At 25 million light-years away NGC 4258 is still too close to yield an accurate measurement of the cosmic expansion rate completely independent of the indirect methods. Consequently, for several years now astronomers have been searching for maser sources in remote galaxies. So far, almost one hundred such masers have been discovered,3 though most emit a signal strengths too weak to be useful for expansion rate determinations. A few months ago, however, two radio astronomers discovered 4 a strong water maser source orbiting about the nucleus of the Seyfert galaxy, UGC 3789.

Indirect measurements reveal that UGC 3789 is about 150 million light-years away. This galaxy is the first sufficiently distant galaxy in which astronomers have found a strong enough maser source to produce an accurate direct calculation of the cosmic expansion rate. In fact, radio astronomers are confident that measurements on the UGC 3789 maser will produce a direct measurement of the expansion rate accurate to within an error bar no greater than three percent.5

So far, the best determination of the cosmic expansion rate has an error bar equal to seven percent. Furthermore, it’s based on indirect measurements. Thus, the UGC 3789 maser will deliver a value for the cosmic expansion rate more than twice as precise as the current best measurement–with the added bonus that the value will be free of all the uncertainties inherent in the assumptions and calibrations that go with the indirect measuring methods.

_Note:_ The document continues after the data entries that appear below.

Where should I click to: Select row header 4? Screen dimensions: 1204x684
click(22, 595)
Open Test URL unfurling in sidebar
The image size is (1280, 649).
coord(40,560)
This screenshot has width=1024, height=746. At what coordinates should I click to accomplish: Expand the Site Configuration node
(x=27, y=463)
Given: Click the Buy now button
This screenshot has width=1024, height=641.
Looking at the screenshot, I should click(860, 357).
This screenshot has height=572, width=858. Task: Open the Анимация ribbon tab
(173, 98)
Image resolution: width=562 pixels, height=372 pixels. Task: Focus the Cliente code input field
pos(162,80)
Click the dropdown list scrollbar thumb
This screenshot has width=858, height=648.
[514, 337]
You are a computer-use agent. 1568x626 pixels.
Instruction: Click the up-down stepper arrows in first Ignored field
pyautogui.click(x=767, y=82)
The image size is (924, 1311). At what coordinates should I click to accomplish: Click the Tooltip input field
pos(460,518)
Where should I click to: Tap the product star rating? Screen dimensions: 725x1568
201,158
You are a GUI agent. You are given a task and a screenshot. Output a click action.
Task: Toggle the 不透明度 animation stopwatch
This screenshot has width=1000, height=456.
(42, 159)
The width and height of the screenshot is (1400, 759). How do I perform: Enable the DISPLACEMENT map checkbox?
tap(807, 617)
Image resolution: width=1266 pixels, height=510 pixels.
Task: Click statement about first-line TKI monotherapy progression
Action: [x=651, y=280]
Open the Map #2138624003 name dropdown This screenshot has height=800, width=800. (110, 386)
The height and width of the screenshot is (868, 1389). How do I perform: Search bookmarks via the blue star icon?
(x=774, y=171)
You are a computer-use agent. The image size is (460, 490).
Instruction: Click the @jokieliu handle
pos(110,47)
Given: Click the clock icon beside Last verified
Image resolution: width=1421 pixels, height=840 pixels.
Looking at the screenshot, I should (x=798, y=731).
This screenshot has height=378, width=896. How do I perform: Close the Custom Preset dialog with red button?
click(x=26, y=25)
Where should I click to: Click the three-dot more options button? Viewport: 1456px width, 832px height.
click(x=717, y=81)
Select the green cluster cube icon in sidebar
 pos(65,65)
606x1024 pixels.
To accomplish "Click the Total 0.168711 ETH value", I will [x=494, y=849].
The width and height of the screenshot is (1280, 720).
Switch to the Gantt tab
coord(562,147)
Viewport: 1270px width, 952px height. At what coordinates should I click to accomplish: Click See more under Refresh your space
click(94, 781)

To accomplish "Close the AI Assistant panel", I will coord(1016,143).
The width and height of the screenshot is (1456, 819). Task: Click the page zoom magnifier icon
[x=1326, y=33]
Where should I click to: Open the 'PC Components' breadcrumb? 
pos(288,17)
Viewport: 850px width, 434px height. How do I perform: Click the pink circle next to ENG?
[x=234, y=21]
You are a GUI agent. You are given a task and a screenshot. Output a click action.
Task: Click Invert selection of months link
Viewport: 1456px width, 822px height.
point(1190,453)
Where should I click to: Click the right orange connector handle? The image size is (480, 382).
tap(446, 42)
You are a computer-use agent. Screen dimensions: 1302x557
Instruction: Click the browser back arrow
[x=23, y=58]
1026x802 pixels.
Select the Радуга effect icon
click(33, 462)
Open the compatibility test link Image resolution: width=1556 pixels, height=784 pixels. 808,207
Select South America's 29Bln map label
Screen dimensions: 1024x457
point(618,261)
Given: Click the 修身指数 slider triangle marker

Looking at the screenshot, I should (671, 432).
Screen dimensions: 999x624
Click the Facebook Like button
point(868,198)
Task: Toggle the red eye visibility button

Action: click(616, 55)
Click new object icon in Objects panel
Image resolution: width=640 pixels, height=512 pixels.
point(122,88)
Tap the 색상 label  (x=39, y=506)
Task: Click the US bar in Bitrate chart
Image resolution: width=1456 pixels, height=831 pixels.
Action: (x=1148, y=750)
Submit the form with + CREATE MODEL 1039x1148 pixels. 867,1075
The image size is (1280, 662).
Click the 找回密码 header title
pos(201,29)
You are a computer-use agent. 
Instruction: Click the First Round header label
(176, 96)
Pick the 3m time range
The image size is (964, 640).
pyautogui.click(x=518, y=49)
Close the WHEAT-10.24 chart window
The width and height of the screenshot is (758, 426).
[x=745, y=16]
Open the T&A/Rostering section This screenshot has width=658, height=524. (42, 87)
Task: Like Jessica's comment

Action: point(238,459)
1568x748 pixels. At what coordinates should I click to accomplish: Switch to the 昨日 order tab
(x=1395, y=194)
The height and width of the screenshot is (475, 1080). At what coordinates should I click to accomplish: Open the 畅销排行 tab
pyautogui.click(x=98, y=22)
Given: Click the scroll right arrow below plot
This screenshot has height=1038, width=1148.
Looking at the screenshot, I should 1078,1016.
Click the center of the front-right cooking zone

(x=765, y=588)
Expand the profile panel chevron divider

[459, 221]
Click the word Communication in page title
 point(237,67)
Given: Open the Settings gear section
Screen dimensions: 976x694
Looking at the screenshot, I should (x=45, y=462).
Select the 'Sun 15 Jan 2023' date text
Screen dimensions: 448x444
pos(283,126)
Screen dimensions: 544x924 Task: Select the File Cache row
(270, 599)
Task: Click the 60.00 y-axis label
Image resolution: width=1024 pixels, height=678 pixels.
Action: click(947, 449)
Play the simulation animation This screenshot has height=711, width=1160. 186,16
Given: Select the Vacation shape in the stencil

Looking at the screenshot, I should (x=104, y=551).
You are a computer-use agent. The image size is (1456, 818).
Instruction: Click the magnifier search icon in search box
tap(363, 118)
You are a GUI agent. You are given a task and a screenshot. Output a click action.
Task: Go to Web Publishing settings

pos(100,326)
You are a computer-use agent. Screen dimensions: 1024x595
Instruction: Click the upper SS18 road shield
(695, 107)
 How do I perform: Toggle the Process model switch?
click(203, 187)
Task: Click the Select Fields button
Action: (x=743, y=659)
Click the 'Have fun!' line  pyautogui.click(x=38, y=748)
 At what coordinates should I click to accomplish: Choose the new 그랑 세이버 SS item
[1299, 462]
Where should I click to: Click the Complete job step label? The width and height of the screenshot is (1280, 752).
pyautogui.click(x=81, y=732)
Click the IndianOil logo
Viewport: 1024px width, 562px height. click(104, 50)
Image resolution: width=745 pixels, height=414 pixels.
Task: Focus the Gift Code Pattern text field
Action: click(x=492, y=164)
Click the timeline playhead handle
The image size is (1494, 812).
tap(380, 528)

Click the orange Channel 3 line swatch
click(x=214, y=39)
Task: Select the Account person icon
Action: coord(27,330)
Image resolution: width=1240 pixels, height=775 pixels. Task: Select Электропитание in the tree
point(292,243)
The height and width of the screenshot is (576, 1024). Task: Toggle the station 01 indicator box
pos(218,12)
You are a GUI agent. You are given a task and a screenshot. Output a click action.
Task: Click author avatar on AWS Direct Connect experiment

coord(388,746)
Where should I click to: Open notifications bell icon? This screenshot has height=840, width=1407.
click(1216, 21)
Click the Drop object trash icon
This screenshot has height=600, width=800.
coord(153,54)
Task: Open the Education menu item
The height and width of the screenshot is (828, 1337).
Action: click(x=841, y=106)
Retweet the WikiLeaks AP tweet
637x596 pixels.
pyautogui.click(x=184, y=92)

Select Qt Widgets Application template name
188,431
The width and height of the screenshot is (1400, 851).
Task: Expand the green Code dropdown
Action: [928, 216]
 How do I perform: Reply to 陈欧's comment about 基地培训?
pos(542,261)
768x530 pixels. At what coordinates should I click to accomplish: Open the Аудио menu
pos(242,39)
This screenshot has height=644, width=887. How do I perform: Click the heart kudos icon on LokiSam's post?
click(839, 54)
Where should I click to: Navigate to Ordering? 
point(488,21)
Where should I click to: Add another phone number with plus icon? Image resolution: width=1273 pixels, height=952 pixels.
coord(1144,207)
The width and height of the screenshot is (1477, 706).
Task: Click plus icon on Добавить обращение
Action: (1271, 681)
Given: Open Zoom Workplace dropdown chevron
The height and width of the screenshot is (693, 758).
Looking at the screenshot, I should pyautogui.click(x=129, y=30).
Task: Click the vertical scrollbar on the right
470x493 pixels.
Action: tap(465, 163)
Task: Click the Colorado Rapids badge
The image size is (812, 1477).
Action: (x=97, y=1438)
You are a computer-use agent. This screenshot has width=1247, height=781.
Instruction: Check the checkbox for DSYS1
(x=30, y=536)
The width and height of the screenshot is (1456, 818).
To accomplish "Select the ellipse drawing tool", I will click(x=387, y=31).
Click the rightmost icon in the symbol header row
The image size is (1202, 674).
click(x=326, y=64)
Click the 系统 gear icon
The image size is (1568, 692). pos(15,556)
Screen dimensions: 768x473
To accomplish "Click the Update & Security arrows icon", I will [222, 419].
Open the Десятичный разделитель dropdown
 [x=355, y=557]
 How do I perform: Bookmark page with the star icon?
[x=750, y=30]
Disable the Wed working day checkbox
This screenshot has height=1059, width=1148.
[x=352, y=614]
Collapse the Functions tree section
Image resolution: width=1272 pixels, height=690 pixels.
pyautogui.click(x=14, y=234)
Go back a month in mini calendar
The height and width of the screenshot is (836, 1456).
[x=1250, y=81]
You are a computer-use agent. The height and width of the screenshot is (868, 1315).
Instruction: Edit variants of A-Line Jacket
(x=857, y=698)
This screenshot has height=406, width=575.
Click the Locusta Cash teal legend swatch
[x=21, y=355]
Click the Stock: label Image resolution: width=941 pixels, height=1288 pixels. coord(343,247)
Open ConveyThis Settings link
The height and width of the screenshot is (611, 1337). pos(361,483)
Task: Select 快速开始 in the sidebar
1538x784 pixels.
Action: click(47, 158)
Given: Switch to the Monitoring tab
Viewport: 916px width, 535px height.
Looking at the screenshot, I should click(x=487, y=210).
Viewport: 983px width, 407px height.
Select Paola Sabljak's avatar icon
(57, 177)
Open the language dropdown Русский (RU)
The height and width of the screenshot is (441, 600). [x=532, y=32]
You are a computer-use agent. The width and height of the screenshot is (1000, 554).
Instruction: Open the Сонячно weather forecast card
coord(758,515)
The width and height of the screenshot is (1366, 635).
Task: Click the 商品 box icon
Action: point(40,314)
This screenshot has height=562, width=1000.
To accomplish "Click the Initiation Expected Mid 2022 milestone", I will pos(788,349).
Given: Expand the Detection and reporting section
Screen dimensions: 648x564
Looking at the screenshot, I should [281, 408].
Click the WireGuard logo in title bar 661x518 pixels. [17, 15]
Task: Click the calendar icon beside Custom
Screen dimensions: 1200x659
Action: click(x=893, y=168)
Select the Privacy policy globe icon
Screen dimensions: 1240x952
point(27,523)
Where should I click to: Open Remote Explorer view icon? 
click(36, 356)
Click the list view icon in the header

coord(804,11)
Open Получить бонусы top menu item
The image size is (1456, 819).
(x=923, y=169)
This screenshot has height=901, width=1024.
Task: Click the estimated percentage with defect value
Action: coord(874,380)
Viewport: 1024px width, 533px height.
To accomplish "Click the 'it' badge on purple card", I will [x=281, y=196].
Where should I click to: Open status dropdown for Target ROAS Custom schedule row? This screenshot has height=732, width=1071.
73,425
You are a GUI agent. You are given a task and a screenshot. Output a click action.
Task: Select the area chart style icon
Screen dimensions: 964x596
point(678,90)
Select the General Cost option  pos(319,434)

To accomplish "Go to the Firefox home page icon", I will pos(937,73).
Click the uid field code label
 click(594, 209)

Forthcoming greater accuracy of the measured value for the expansion rate will give cosmologists a much more detailed history of the universe and a more exact picture of the cosmic creation event. The limiting factor cited by big bang critics may not be so limited after all. This development will allow deeper and more rigorous tests of the big bang creation model. It could provide even more evidence for the Bible’s description of cosmic creation and history.

Reasons To Believe scholars predict that the big bang creation model and the anthropic principle that the Bible mentioned more than two thousand years before modern science will pass these future measurement tests with flying colors.

##### Endnotes
1. Hugh Ross, The Creator and the Cosmos, 3rd ed. (Glendora, CA: Reasons To Believe, 2001), 23-29.
2. A. L. Argon et al., “Toward a New Geometric Distance to the Active Galaxy NGC 4258. I. VLBI Monitoring of Water Maser Emission,” Astrophysical Journal 659 (April 20, 2007): 1040-62; E. M. L. Humphreys et al., “Toward a New Geometric Distance to the Active Galaxy NGC 4258. II. Centripetal Accelerations and Investigation of Spiral Structure,” Astrophysical Journal 672 (January 10, 2008): 800-16.
3. J. A. Braatz and N. E. Gugliucci, “The Discovery of Water Maser Emission from Eight Nearby Galaxies,” Astrophysical Journal 678 (May 1, 2008): 96-101
4. Ibid.
5. M. J. Reid et al., “The Megamaser Cosmology Project. I. Very Long Baseline Interferometric Observations of ±UGC 3789,” Astrophysical Journal 695 (April 10, 2009): 287-91.